I would seriously consider making that ship use a few smaller engines. What you gain in fuel efficiency you will loose on engineering sections and paying allot more in MSP. Having an engine that expensive and a single one can mean the ship have a mission kill even before it start combat. It also will never be able to repair the engine if it is lost to shock damage or some unlucky hot getting through its armour.
To be honest I think that engine on the carrier is a huge liability... but it is your decision.
In terms of fighters... if you want to get really close to the enemy you will need a screen of interceptors to accompany the bombers. You can have a layered defence of gauss/railgun fighters and AMM/anti-craft multi role fighters.
Although I generally think it is too dangerous to get too close to enemy ships, even with fighters. I tend to want them shooting from a more safer distance. I also want the fire control to be at an even greater distance so they can dart into range and shoot their missiles and start moving away as soon as they released their missiles.

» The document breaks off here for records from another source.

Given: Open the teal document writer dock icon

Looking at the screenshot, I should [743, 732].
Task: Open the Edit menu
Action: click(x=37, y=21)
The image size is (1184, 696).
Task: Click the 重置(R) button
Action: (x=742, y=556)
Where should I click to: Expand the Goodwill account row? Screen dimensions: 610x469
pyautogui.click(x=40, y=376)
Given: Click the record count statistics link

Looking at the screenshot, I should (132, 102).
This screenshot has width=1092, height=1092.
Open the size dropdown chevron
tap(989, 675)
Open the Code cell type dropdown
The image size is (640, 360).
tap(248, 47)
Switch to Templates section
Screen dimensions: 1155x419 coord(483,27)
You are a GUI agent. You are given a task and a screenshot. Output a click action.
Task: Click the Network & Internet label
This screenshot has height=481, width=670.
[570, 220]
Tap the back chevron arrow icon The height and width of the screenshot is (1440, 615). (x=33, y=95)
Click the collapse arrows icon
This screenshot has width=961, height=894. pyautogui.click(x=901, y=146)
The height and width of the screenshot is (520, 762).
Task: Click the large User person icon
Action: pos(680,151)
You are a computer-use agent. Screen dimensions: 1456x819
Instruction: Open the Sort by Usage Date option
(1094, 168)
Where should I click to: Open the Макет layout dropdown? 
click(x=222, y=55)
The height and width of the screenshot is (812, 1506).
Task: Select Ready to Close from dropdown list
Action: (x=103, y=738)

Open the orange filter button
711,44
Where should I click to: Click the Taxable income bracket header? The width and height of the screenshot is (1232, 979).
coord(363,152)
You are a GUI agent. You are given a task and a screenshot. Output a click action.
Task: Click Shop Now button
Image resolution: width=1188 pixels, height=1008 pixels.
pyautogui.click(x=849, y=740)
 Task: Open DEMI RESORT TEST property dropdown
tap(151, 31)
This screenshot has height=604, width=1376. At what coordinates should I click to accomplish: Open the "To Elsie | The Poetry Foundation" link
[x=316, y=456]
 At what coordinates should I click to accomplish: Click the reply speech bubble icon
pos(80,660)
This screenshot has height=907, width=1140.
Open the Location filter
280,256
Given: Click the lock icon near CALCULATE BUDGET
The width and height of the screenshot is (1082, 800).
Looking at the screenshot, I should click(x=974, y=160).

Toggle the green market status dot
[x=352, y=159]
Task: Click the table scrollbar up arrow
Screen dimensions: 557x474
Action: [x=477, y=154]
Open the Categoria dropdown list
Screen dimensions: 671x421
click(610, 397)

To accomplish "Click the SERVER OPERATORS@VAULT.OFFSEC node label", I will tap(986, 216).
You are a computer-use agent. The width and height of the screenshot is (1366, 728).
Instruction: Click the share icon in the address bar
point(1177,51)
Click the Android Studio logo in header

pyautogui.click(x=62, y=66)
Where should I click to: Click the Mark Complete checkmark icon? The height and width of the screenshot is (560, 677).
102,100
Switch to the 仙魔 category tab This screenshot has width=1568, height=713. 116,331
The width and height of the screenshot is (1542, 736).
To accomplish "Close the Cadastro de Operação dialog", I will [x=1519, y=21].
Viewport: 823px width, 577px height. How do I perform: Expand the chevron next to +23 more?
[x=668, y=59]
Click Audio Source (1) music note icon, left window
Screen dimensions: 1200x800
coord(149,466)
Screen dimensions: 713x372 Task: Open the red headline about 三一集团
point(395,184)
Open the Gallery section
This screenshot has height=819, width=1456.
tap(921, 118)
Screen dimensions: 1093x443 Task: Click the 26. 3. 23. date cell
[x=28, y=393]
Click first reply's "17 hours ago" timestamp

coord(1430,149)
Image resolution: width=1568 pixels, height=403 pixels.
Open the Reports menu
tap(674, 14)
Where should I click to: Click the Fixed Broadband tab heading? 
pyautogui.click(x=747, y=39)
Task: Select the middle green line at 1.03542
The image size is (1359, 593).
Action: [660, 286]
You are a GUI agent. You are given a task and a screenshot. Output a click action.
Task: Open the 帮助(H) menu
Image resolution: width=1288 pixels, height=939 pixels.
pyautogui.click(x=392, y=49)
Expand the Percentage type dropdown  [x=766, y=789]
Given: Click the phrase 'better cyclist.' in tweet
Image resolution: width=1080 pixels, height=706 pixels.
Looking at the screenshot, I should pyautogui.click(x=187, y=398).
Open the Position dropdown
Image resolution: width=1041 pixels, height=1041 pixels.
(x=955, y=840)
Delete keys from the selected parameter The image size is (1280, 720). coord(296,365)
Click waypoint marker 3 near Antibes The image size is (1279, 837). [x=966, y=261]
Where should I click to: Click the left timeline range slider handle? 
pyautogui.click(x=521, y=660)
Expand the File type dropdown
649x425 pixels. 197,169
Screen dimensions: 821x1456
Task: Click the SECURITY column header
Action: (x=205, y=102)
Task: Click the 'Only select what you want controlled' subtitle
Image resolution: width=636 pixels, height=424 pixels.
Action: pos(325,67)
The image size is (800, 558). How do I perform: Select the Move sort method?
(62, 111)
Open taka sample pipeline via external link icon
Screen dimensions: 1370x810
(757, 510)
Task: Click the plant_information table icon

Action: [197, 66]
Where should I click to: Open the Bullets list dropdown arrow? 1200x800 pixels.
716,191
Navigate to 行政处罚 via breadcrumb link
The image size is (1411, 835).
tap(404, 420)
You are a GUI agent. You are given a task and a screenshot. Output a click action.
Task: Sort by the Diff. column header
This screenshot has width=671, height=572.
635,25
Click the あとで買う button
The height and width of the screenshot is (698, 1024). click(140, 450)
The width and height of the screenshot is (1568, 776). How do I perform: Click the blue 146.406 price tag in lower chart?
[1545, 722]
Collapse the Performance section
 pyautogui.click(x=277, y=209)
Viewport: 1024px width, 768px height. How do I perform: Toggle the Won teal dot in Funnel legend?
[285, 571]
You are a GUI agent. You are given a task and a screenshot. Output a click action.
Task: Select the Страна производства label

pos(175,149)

I also tend to use dedicated sensor scouts so I usually paint he target from someplace else but I do keep a dedicated sensor scout in the strike force as a backup too. A 500t high resolution sensor scout can paint the target for the time the missile need into impact from a safe distance and then turn off their sensor and move away unharmed.
Keeping the actual strike group hidden for as long as possible is generally very important.
Now... NPRs are perhaps not famous for very reliant anti-fighter capabilities... perhaps Steve will give them more options in that regard in the future with more dedicated anti-fighter/FAC ships sporting more resolution 5 sensors and smaller lower yield fast and agile missiles.
In my own multi-faction games though using fighters is allot riskier as the opponent will adapt and defend effectively against such tactics.
Personally i tend to design all my ships as if my opponent could effectively defend against them even if I know the NPR might not have that capability.